Data:

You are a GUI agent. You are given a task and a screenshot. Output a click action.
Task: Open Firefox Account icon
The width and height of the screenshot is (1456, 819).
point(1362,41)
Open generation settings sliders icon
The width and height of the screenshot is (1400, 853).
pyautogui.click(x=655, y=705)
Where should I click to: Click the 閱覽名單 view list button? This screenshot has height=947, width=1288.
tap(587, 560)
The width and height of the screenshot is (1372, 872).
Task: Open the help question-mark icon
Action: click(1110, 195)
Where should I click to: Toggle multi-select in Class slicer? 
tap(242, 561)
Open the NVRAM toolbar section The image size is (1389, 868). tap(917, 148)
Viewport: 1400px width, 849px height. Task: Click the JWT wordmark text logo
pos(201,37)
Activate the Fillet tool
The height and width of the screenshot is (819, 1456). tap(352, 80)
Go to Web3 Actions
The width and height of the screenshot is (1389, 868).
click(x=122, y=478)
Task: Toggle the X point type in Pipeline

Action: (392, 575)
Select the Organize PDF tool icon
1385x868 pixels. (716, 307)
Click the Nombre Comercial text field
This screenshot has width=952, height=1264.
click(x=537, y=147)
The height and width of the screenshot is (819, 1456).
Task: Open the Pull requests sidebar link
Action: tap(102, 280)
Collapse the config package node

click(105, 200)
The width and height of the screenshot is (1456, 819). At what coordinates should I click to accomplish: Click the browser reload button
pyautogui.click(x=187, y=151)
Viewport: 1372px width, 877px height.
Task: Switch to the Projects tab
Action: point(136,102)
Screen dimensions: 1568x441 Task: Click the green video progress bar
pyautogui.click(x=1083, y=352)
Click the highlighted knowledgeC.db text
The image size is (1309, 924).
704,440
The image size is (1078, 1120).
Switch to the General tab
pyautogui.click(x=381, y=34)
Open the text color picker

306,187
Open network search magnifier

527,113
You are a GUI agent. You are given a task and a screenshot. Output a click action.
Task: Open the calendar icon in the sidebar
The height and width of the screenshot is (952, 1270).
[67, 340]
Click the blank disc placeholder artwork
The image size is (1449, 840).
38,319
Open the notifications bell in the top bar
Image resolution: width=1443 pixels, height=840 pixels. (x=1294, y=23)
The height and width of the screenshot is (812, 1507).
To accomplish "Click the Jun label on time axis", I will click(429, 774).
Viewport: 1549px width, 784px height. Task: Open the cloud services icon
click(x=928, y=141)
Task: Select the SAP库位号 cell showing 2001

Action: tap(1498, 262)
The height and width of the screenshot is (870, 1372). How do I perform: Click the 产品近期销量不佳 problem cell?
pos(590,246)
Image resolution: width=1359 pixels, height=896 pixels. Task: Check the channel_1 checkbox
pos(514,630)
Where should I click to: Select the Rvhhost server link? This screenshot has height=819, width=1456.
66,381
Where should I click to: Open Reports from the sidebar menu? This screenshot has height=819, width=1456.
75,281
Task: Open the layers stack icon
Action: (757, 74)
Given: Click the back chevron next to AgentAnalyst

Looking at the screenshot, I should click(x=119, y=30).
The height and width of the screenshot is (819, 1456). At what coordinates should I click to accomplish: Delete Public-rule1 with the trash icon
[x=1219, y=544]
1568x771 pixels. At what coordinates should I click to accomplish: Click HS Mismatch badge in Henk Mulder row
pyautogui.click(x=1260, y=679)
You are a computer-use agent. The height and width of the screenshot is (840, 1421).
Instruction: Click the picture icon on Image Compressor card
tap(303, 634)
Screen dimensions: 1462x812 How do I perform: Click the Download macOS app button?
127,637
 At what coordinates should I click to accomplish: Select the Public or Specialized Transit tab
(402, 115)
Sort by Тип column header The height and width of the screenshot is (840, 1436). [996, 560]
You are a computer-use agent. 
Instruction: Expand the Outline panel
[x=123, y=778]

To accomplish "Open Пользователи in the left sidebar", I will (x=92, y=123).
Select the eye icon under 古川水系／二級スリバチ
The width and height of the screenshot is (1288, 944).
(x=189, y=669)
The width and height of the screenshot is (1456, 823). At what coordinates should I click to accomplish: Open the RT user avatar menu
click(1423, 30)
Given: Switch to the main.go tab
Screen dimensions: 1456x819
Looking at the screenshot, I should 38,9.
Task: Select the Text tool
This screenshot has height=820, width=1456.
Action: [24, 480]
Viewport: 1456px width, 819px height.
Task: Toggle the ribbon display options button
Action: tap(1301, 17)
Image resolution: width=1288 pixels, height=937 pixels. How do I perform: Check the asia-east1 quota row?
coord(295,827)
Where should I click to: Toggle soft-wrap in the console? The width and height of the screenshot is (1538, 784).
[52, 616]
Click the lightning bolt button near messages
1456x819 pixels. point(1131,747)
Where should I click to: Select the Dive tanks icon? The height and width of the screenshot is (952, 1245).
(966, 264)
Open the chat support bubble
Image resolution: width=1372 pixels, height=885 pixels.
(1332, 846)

Task statement:
The answer must be the full listing, restated word for word.

Written reply:
You are a GUI agent. You are given a task and a screenshot. Output a click action.
Task: Open Firefox Account icon
The width and height of the screenshot is (1456, 819).
point(1362,41)
Open generation settings sliders icon
The width and height of the screenshot is (1400, 853).
pyautogui.click(x=655, y=705)
Where should I click to: Click the 閱覽名單 view list button? This screenshot has height=947, width=1288.
tap(587, 560)
The width and height of the screenshot is (1372, 872).
Task: Open the help question-mark icon
Action: click(1110, 195)
Where should I click to: Toggle multi-select in Class slicer? 
tap(242, 561)
Open the NVRAM toolbar section The image size is (1389, 868). tap(917, 148)
Viewport: 1400px width, 849px height. Task: Click the JWT wordmark text logo
pos(201,37)
Activate the Fillet tool
The height and width of the screenshot is (819, 1456). tap(352, 80)
Go to Web3 Actions
The width and height of the screenshot is (1389, 868).
click(x=122, y=478)
Task: Toggle the X point type in Pipeline

Action: (392, 575)
Select the Organize PDF tool icon
1385x868 pixels. (716, 307)
Click the Nombre Comercial text field
This screenshot has width=952, height=1264.
click(x=537, y=147)
The height and width of the screenshot is (819, 1456).
Task: Open the Pull requests sidebar link
Action: tap(102, 280)
Collapse the config package node

click(105, 200)
The width and height of the screenshot is (1456, 819). At what coordinates should I click to accomplish: Click the browser reload button
pyautogui.click(x=187, y=151)
Viewport: 1372px width, 877px height.
Task: Switch to the Projects tab
Action: point(136,102)
Screen dimensions: 1568x441 Task: Click the green video progress bar
pyautogui.click(x=1083, y=352)
Click the highlighted knowledgeC.db text
The image size is (1309, 924).
704,440
The image size is (1078, 1120).
Switch to the General tab
pyautogui.click(x=381, y=34)
Open the text color picker

306,187
Open network search magnifier

527,113
You are a GUI agent. You are given a task and a screenshot. Output a click action.
Task: Open the calendar icon in the sidebar
The height and width of the screenshot is (952, 1270).
[67, 340]
Click the blank disc placeholder artwork
The image size is (1449, 840).
38,319
Open the notifications bell in the top bar
Image resolution: width=1443 pixels, height=840 pixels. (x=1294, y=23)
The height and width of the screenshot is (812, 1507).
To accomplish "Click the Jun label on time axis", I will click(429, 774).
Viewport: 1549px width, 784px height. Task: Open the cloud services icon
click(x=928, y=141)
Task: Select the SAP库位号 cell showing 2001

Action: tap(1498, 262)
The height and width of the screenshot is (870, 1372). How do I perform: Click the 产品近期销量不佳 problem cell?
pos(590,246)
Image resolution: width=1359 pixels, height=896 pixels. Task: Check the channel_1 checkbox
pos(514,630)
Where should I click to: Select the Rvhhost server link? This screenshot has height=819, width=1456.
66,381
Where should I click to: Open Reports from the sidebar menu? This screenshot has height=819, width=1456.
75,281
Task: Open the layers stack icon
Action: (757, 74)
Given: Click the back chevron next to AgentAnalyst

Looking at the screenshot, I should click(x=119, y=30).
The height and width of the screenshot is (819, 1456). At what coordinates should I click to accomplish: Delete Public-rule1 with the trash icon
[x=1219, y=544]
1568x771 pixels. At what coordinates should I click to accomplish: Click HS Mismatch badge in Henk Mulder row
pyautogui.click(x=1260, y=679)
You are a computer-use agent. The height and width of the screenshot is (840, 1421).
Instruction: Click the picture icon on Image Compressor card
tap(303, 634)
Screen dimensions: 1462x812 How do I perform: Click the Download macOS app button?
127,637
 At what coordinates should I click to accomplish: Select the Public or Specialized Transit tab
(402, 115)
Sort by Тип column header The height and width of the screenshot is (840, 1436). [996, 560]
You are a computer-use agent. 
Instruction: Expand the Outline panel
[x=123, y=778]

To accomplish "Open Пользователи in the left sidebar", I will (x=92, y=123).
Select the eye icon under 古川水系／二級スリバチ
The width and height of the screenshot is (1288, 944).
(x=189, y=669)
The width and height of the screenshot is (1456, 823). At what coordinates should I click to accomplish: Open the RT user avatar menu
click(1423, 30)
Given: Switch to the main.go tab
Screen dimensions: 1456x819
Looking at the screenshot, I should 38,9.
Task: Select the Text tool
This screenshot has height=820, width=1456.
Action: [24, 480]
Viewport: 1456px width, 819px height.
Task: Toggle the ribbon display options button
Action: tap(1301, 17)
Image resolution: width=1288 pixels, height=937 pixels. How do I perform: Check the asia-east1 quota row?
coord(295,827)
Where should I click to: Toggle soft-wrap in the console? The width and height of the screenshot is (1538, 784).
[52, 616]
Click the lightning bolt button near messages
1456x819 pixels. point(1131,747)
Where should I click to: Select the Dive tanks icon? The height and width of the screenshot is (952, 1245).
(966, 264)
Open the chat support bubble
Image resolution: width=1372 pixels, height=885 pixels.
(1332, 846)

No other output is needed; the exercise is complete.